At 510 S. 1st St. in San Jose's SoFA district, MACLA hosts two performances of ¡Chicanísima! this Saturday, June 27 — a noon matinee and a 5:30 p.m. evening show — a staged concert opera whose subject, now in her 70s, grew up picking garlic and fruit in Gilroy and later survived imprisonment and torture in Argentina.

When composer Carla Lucero first proposed making an opera of Olga Talamante's life, Talamante's reaction was skepticism. "Opera to me felt so European and also with characters that existed many decades before," she told ABC7 News. It's a reasonable read of the form — less so of herself.

Talamante's family moved from Mexicali to Gilroy when she was a child. She worked summers in the fields. San Jose State students helped her navigate college applications her parents hadn't known to expect, and she landed at UC Santa Cruz during the late 1960s — farmworker rights, Vietnam protests, the Chicano movement. After fieldwork with indigenous communities in Chiapas, she followed a group of Argentine activists to Buenos Aires and joined the Juventud Peronista, working alongside a marginalized community on the city's outskirts.

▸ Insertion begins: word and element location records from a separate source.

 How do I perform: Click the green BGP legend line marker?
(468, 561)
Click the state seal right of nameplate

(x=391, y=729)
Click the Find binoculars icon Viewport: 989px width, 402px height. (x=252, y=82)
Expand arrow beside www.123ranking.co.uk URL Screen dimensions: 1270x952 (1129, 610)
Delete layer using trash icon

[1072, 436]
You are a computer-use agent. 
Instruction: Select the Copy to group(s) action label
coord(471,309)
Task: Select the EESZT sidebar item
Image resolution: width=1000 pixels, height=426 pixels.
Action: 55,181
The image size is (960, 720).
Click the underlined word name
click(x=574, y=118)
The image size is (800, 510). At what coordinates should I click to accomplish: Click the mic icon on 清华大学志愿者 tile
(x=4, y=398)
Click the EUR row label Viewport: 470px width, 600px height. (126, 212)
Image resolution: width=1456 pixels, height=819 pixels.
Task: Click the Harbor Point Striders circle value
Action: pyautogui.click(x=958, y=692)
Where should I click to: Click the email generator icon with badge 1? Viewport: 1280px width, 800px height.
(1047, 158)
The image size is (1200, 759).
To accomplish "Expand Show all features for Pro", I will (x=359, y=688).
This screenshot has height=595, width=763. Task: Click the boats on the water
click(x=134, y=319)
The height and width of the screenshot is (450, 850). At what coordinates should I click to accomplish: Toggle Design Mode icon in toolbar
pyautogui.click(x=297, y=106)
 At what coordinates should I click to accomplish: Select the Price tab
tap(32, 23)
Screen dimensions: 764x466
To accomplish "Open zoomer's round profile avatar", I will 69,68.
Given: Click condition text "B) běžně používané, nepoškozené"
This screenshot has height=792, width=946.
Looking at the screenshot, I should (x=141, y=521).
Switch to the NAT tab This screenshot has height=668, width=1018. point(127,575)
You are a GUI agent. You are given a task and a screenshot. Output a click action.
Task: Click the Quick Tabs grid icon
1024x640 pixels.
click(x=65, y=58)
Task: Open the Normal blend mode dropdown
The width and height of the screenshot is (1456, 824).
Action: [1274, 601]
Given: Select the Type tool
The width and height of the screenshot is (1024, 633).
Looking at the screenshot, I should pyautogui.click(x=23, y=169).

In November 1974, the Isabel Perón government declared a state of siege. Talamante was detained leaving a gathering. "The first few days it was just interrogations and beatings and torture with electric shocks, and then finally being formally taken to prison, and that's where I spent 16 months," she told ABC7. Her family and Bay Area supporters organized the Olga Defense Committee, fundraising and lobbying members of Congress; she was released March 27, 1976.

Back in the Bay Area, she became founding executive director of the Chicana-Latina Foundation, which provides scholarships and leadership training for Hispanic women, and later co-chaired the National Center for Lesbian Rights.

Lucero — a composer and librettist whose prior operas include Wuornos and Juana, trained at CalArts under Morton Subotnick — was commissioned by the classical ensemble Quinteto Latino to write a new work and chose Talamante as the subject. The title is a coinage. "I wanted something really strong that actually spoke about the Chicano movement and the fact that she's a woman and she's lesbian," Lucero told ABC7. "I can't think of anything stronger than this." ¡Chicanísima! premiered at Brava Main Stage in San Francisco on May 16, 2024, and sold out. The opera's cast Saturday features soprano Alexa Sessler, mezzo-soprano Jessica Gonzalez-Rodriguez, and tenor Sergio Gonzalez.

Opera Cultura, San Jose-based and the only Latinx professional opera company in the United States, is presenting the production. Talamante and Lucero will hold a Q&A after the 5:30 p.m. performance. Tickets start at $10; MACLA is a short walk from VTA Bus 68, and weekend parking in the lot at First St. and I-280 is free.